Saturday, February 25, 2012

Part 18 - Mounting the gas tank

The gas tank is mounted by welding two plates to the frame. It is a good idea to isolate the tank from the frame using neoprene rubber or similar wrapped around the backbone.

With the tank in position on the frame, the positions of the mounting plates can be determined. The rear mounting plate needed to be notched to clear the frame motor mount.

After notching, a 1/4" piece of steel was cut to make a mounting tab which was welded to the center of the mounting plate. The welded assembly is then welded to the underside of the frame for the rear tank support. The plates are centered on the frame but they are not neccesarily horizontal. The tank needs to be in place to get the correct angle of the mounting plate. Once you have the angle estimated, remove the gas tank  make a small tack weld to hold the mounting plate to the frame. Then put the gas tank in place and careful adjust the angle of the mounting plate so that the mouting bosses on the tank are perpindicular to the mounting plate. Then carefully remove the gas tank and add another more substantial tack weld. Put the gas tank back on the frame to check, make adjustments as needed. Then remove the gas tank from the frame  and finish the weld.

Rear tank mount welded assembly

For the front tank mounting, a 1" diameter steel tube was cut to approximate size and coped using a file. The angle of the cope is determined by the angle of the mounting plate so that the mounting plate is perpendicular to the mounting bosses on the tank. Then the mounting plate was mounted to the tank with the tank in place on the frame.

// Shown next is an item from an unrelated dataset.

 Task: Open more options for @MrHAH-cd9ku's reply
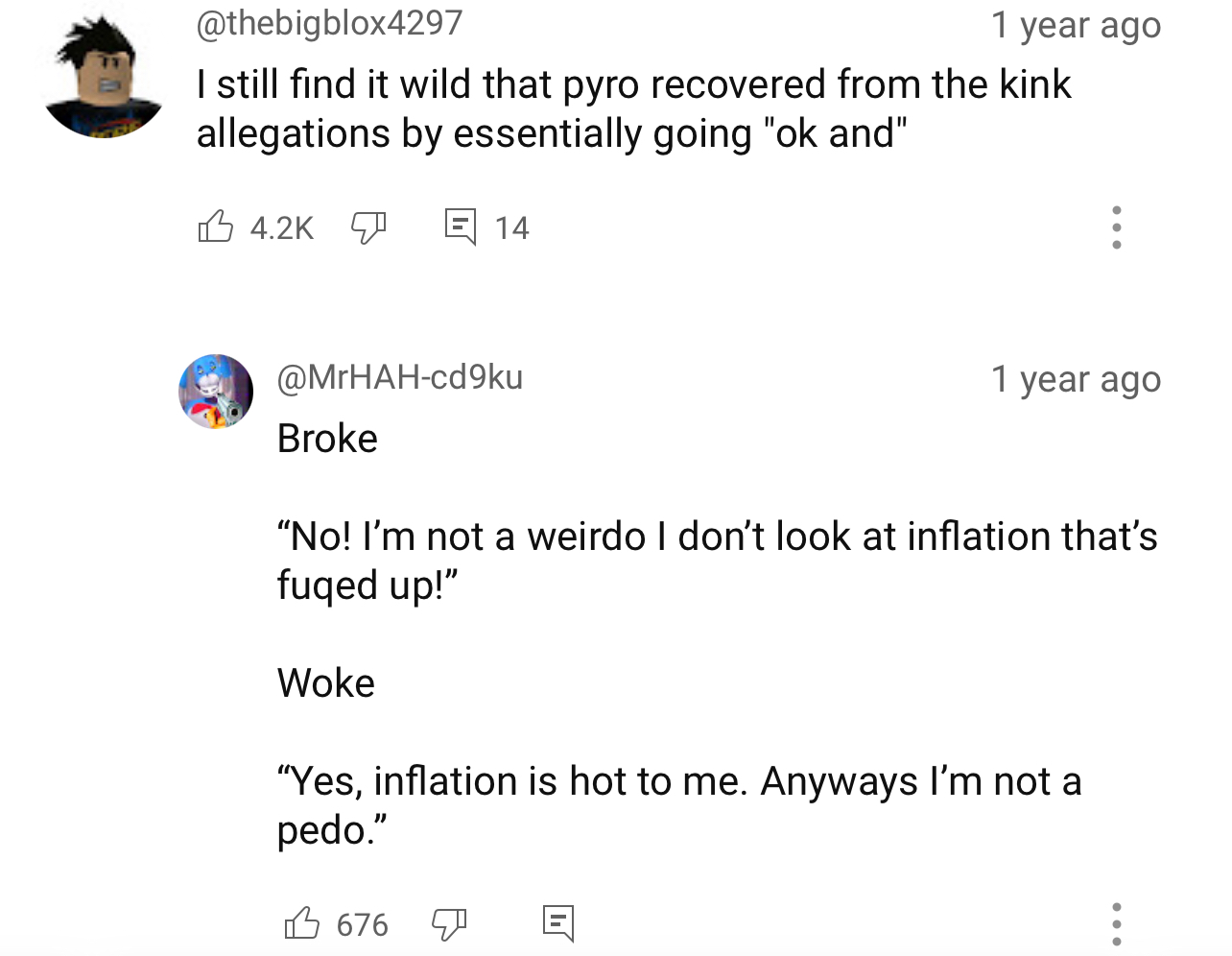click(1116, 923)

The length of the steel tube was determined at the intersection of the steel tube and the mounting plate. The tube was marked cut it to length + 1/8". Then it was trial and error test fitting until the length was perfect by grinding off a little at a time. Once the length was correct, the position of the tube on the backbone was marked and the tank removed. The tube was then welded to the center of the mounting plate. The assembly was tack welded to the frame and checked for fit and adjusted as needed after which the welding was completed. I used the Harbor Freight Flux Wire welder for all these welds.

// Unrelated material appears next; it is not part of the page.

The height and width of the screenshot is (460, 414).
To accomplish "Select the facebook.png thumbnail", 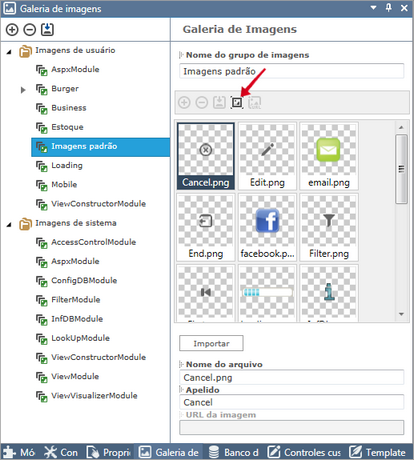I will pos(267,227).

Front tank mounting assembly 

Front and rear tank mounts welded to the frame

One of the problems I ran into is that the tank mounting bosses are not all at the same height on the tank. There is about a 1/4" offset between the left rear and right rear mounting boss. This must have occurred during tank fabrication. Not super critical but I would have preferred it not to be so.

The tank welds are ugly around the mounting bosses as you can see in the picture below. The crossover lines connect to the tank through 1/4" tubes welded to the tank. This causes the fuel crossover tube to be highly visible. I cut the tubes off, drilled the holes to 3/8" diameter and welded 1/8 NPT threaded bungs into the tank. This allows the fuel crossover to lie parallel to the underside of the tank making it less of a visual distraction.

One of the crossover tubes cut off

Both crossover tubes removed and ground flat
Holes enlarged to 3/8"
1/8" NPT bung
At this point, I had borrowed a TIG welder which made welding on the sheet metal a more precise adventure. I destroyed the first set of bungs with heat distortion and a complete weld-through on one of them so had to cut them out. The second set of bungs I purchased from Summit Racing were beefier. That made welding them much easier - that and I now had practice with the TIG on thin sheet metal. 

Lay-flat crossover tube
Note, the original fabricator of the gas tank installed the crossover tubes skew. I only noticed after I had welded both bungs in. Not what I like to see but I have to live with it now. In general, the tank is not the greatest quality.

I'm not a welder, but I do like using the TIG. It is far superior to MIG and Wire Flux welding. You have total control over the weld pool and filler material. Takes practice though.


  1. what do you use the other 1/4" tube connection for? I take it the 3/8 ntp is for the fuel pet cock?

  2. The 1/4" tube connection is the breather tube. The tank cap is sealed so the breather lets the air in to replace the gas that runs out. I have a breather tube that connects to the back of the air cleaner housing. The other port is 22mm for the petcock.